Tujuan utama perusahaan, dimana-mana, setahu saya, nyaris sama. Yang berbeda adalah tujuan-tujuan spesifiknya—sesuai dengan jenis dan sekala perusahaanya. Ukuran sukses dan kinerja di level inilah yang berbeda antara satu perusahaan dengan yang lainnya.

Dalam akuntansi, kinerja perusahaan—kemampuan merealisasikan tujuan-tujuan spesifiknya—diukur per periode (entah itu bulanan, kuartalan, semesteran, atau tahunan).
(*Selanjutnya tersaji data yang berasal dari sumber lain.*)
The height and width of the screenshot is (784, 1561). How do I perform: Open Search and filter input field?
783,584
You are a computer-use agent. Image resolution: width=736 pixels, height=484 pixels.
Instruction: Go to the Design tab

Per periodenya diukur dengan 4 pendekatan utama:

  • Budgeted Vs Actual Financial Statements – Dikur dengan cara membandingkan budget laporan keuangan dengan laporan keuangan realisasi, di periode yang sama (misal: revenue di ‘budgeted financial statement’ 2012 dibandingkan dengan revenue yang tercantum di ‘Financial Statement’ 2012).
  • Vertical Analysis – Dibandingkan antara satu elemen dengan elemen lainnya, dalam laporan keuangan, di periode yang sama (misal: “gross profit margin” diukur dengan membandingkan antara revenue dengan gross profit).
  • Horizontal Analysis – Dibandingkan antara laporan keuangan di suatu periode dengan periode-periode sebelumnya, untuk item yang sama (misal: net profit margin antara tahun buku 2012 dengan 2011, dan 2010). Horizontal analysis kerap disebut “trend analysis“.
  • Benchmarking dan Scorecard – Membandingkan “Key Performance Indicator” (KPI), ROCE misalnya, antara apa yang dicapai oleh perusahaan dengan apa yang dicapai oleh perusahaan lain, dalam industri sejenis.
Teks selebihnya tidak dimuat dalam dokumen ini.